Source extract:
____
No real answers there, then, to the ‘what the bloody hell has happened Australian cricket’ question, unless you’re persuaded by the dyed prickly blonde hair theory.

In more than several ways, Australia is now to cricket what Liverpool are to football: once very good, now a bit rubbish. Ironically enough, though, many a Scouser has argued that the latest phase of the club’s decline has coincided with Fernando Torres’ decision to bid adieu to his dyed prickly blonde hair, the makeover having much the same impact on his form as Samson’s short, back and sides had on his.

Still, they travelled to Old Trafford yesterday with hope in their hearts. Why?

“In a city where football is a religion, this is the second coming,” said ITV’s Clive Tyldesley of Kenny Dalglish’s return as Liverpool head honcho.

Alex ‘Sir’ Ferguson was no less enthused by King Kenny being restored to the Anfield throne.

“Did you ever think you’d see him back in charge,” Gabriel Clarke asked him pre-match.

“No, I didn’t, he’s been out of the game so long I didn’t expect him to resurface. But obviously Liverpool see that as the way ahead – (shrugs) – it’s their club.”

That tribute had the viewers turning off their boilers, their living rooms filled with Fergie’s warmth. Large Sam Allardyce and medium-sized Gareth Southgate chuckled heartily back in the studio, sensing that only Rome had more history than the day’s opposing managers.
____
Provided information:
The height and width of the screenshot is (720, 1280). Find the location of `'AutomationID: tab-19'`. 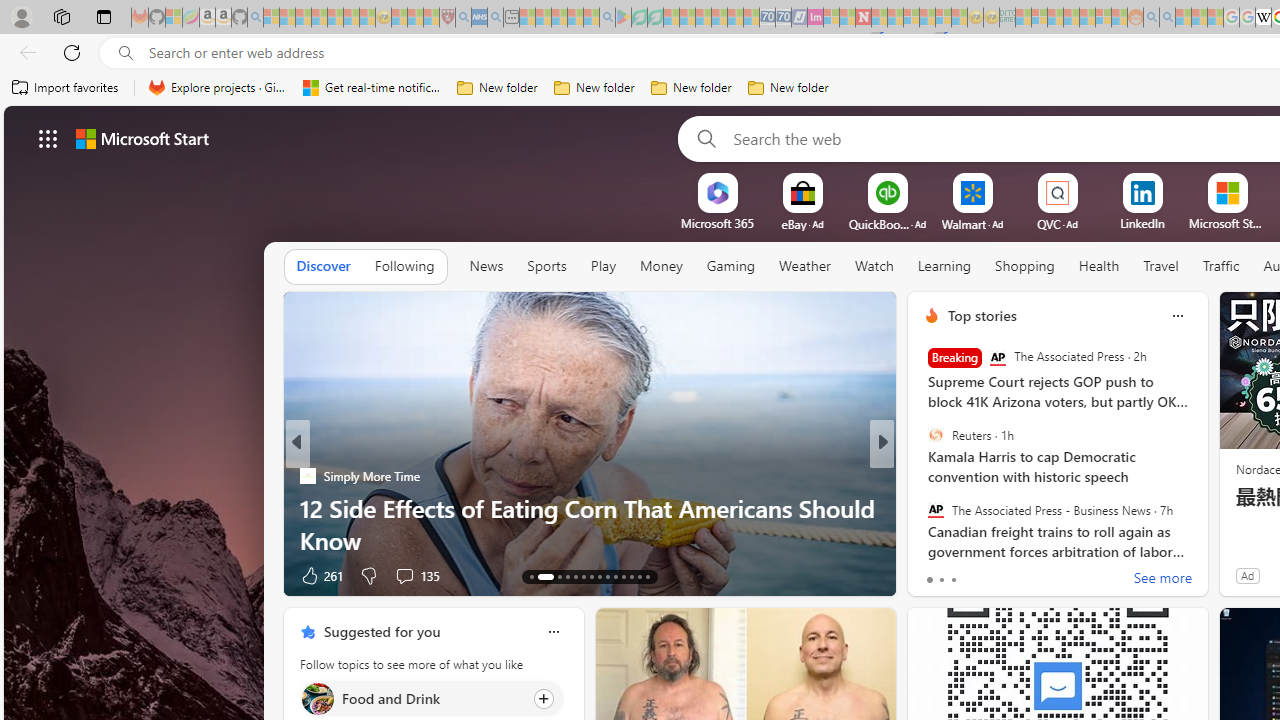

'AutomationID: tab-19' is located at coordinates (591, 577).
____
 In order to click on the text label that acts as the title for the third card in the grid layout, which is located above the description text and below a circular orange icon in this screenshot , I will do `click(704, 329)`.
____
Stated task 1: Swap "honcho" for "boss" and write out everything in the Dalglish TV review from "Still, they travelled" down to "day’s opposing managers.".
Stated task 2: Carry on the Dalglish TV review from its final sentence.
These items come from a separate source, unrelated to the Dalglish TV review.

Task response 1:
Still, they travelled to Old Trafford yesterday with hope in their hearts. Why?

“In a city where football is a religion, this is the second coming,” said ITV’s Clive Tyldesley of Kenny Dalglish’s return as Liverpool head boss.

Alex ‘Sir’ Ferguson was no less enthused by King Kenny being restored to the Anfield throne.

“Did you ever think you’d see him back in charge,” Gabriel Clarke asked him pre-match.

“No, I didn’t, he’s been out of the game so long I didn’t expect him to resurface. But obviously Liverpool see that as the way ahead – (shrugs) – it’s their club.”

That tribute had the viewers turning off their boilers, their living rooms filled with Fergie’s warmth. Large Sam Allardyce and medium-sized Gareth Southgate chuckled heartily back in the studio, sensing that only Rome had more history than the day’s opposing managers.

Task response 2:
Game on. Liverpool started brightly, everything going swimmingly until the 31st second when Dimitar Berbatov was brutally hacked down by the bloodthirsty Daniel Agger/when the shameless Dimitar Berbatov dived following a harmless enough Daniel Agger challenge.

Penalty. 1-0.

Barely a half hour gone and Steven Gerrard was off, after attempting to break Michael Carrick’s ankle/slightly mistiming an honest tackle. “I think it’s a little harsh, I think yellow would have sufficed,” complained Jim Beglin, before reviewing the footage. “Err,” he said, conceding the airborne lad got what he deserved.

“You’re getting sacked in the morning,” sang the Old Trafford faithful as the camera focused in on King Kenny, only 30 minutes into his second coming and already showing Roy Hodgson-esque stress levels.

Half-time. There was Stevie G on our screens promoting a hi-energy drink. It helps you finish strongly in the last 15 minutes, he told us. Devilish Reds? Behave.

Second half. Torres taken off. “Who are ya,” asked Old Trafford, perhaps not recognising the striker since he forsook his dyed prickly blonde hair.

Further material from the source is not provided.